* [Work required] Copy out the records word for word, from the line that contains "The width and height of the screenshot is (1187, 777)." through the last line of the records.

* [Stored rows]
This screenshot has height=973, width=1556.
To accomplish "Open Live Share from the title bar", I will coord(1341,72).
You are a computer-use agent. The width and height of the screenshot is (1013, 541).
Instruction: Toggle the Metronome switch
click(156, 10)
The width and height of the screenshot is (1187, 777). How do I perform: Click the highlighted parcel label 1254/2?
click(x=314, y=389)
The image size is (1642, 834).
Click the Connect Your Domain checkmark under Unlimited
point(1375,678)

* [Solution for this problem]
The width and height of the screenshot is (1187, 777). How do I perform: Click the highlighted parcel label 1254/2?
click(x=314, y=389)
The image size is (1642, 834).
Click the Connect Your Domain checkmark under Unlimited
point(1375,678)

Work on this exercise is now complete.